The other and perhaps even more significant source of the disparity is the profound change that occurred in the NCI’s cooperative group system in the early part of the decade. ACOSOG Z5041 was conducted in the sunset of a system that, while historically successful, was increasingly characterized as competitive and ineffective.12 In 2010, the NCI transformed the structure of its existing cooperative group program, reducing the number of its member groups and shifting the emphasis from competition to collaboration between them. Enrollment to clinical studies opened by one cooperative group, for example—historically limited to members of that group—became open to any NCTN investigator. Each new trial was to be promoted by all NCTN groups through involvement of liaisons and co-chairs that were assembled from each group. Furthermore, responsibility for oversight of all studies was granted to a national Pancreatic Cancer Task Force that was charged with establishing strategic priorities, evaluating and prioritizing trials with the greatest potential for impact, and maintaining a balanced research portfolio across the groups.
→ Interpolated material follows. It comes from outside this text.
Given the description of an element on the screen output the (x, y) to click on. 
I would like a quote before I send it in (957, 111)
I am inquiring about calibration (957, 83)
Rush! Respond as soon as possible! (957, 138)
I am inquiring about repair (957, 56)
Such systemic changes have increased not only the pool of patients eligible for pancreatic cancer trials, but also the number of passionate investigators enthusiastic about enrolling them to collaborative studies that are now aligned to a shared strategic mission.
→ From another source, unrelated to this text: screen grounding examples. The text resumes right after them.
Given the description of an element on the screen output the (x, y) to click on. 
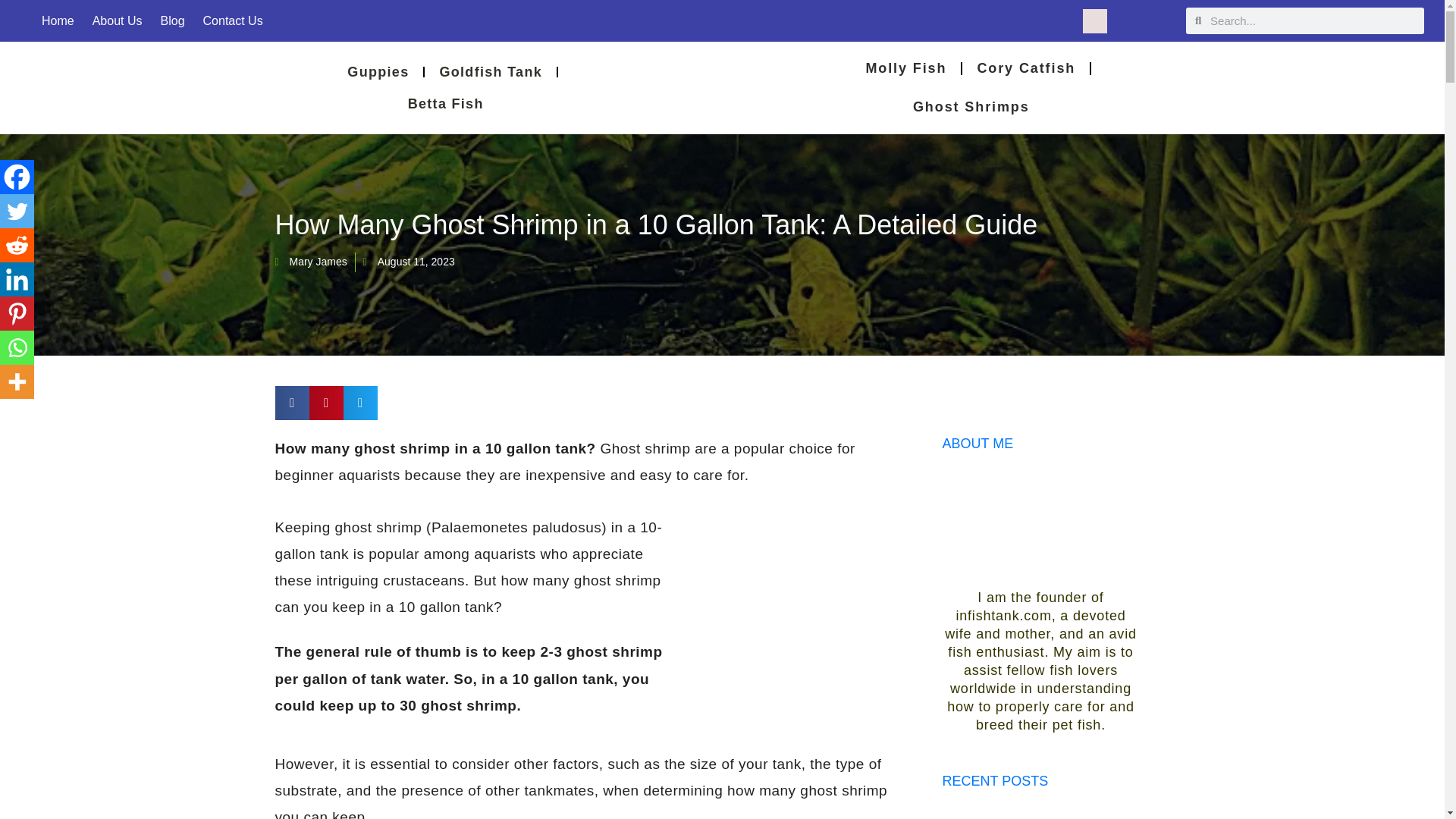
August 11, 2023 (408, 261)
Mary James (310, 261)
Pinterest (16, 313)
Molly Fish (905, 68)
Twitter (16, 211)
Cory Catfish (1025, 68)
Guppies (378, 71)
More (16, 381)
Ghost Shrimps (970, 106)
Whatsapp (16, 347)
Given the description of an element on the screen output the (x, y) to click on. 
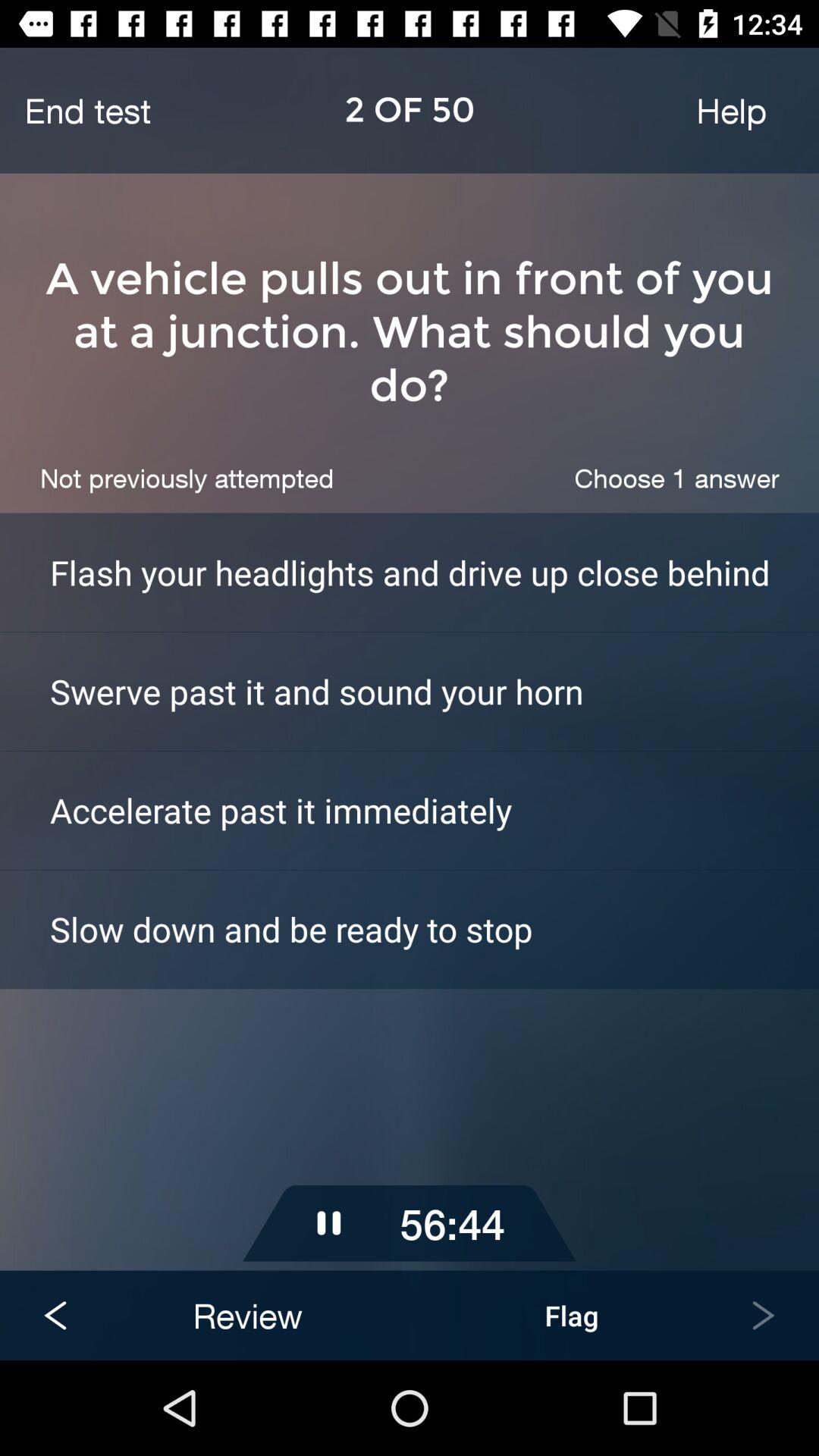
open item to the right of the end test icon (731, 110)
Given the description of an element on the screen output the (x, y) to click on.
Although other factors likely also exist, these two—changes in perception of the potential role of preoperative therapies and in the structure of the NCTN cooperative group system itself—are likely largely responsible for the increase in the enrollment rate to NCTN trials of perioperative therapy for PDAC observed since ACOSOG Z5041 closed prematurely in 2013. Two lessons emerge. First, both perceptions and realities of care of patients with PDAC are evolving rapidly. In this context, traditional studies of the effect of a single intervention on the survival outcome of a relatively large, heterogenous population are increasingly unacceptable, as the data from such studies may be irrelevant by the time they mature. Going forward, we must be ever more thoughtful in the design of clinical trials so that they are as rapidly informative as is reasonably possible by incorporating novel designs, early clinical and/or translational endpoints, and robust correlative studies.
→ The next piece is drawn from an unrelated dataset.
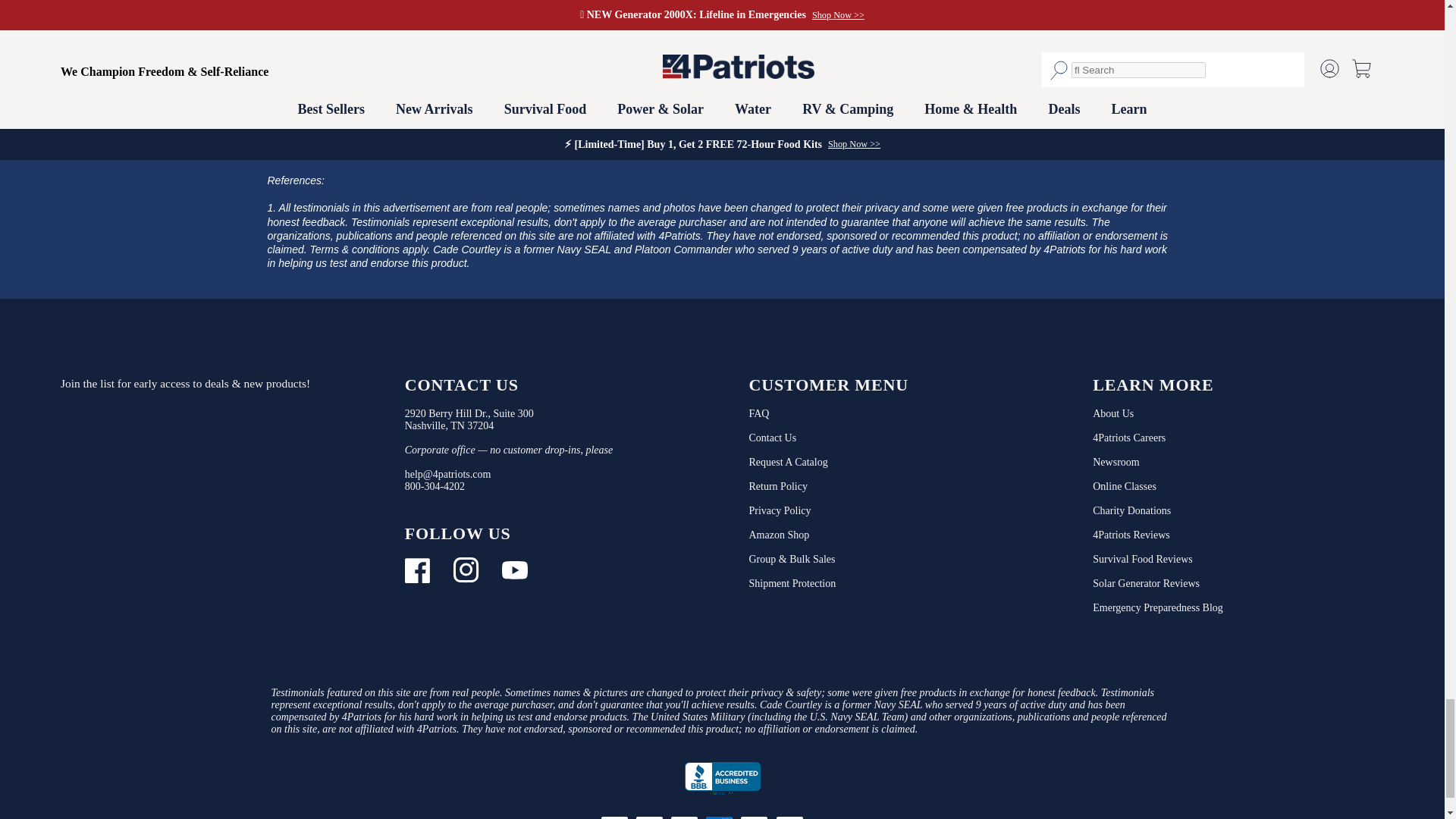
Shop Pay (826, 816)
4Patriots customer support (434, 486)
4Patriots, LLC., Online Retailer, Nashville, TN (722, 779)
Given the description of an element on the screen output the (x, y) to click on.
Second, coordination and collaboration is essential. While PDAC is unfortunately all too common, the number of patients with potentially resectable cancer is small. The NCTN, which supports clinical trials at more than 2200 sites across the United States and Canada, boasts a highly coordinated and collaborative pancreatic cancer research program across its six member groups, and is composed of a significant number of surgical investigators and leaders. It is therefore extraordinarily well-suited to conducting perioperative trials for patients with PDAC. It will only become more so as we identify smaller and rarer biomarker-directed subpopulations to study. While this may have seemed a pipe dream only recently, the recent publication of the POLO trial, which demonstrated the favorable effect of targeted therapy in patients carrying a pathogenic germline BRCA mutation, highlights the fact that we are rapidly entering a new research era.13 Robust enrollment to future perioperative studies in the NCTN will go a long way in helping us succeed within it.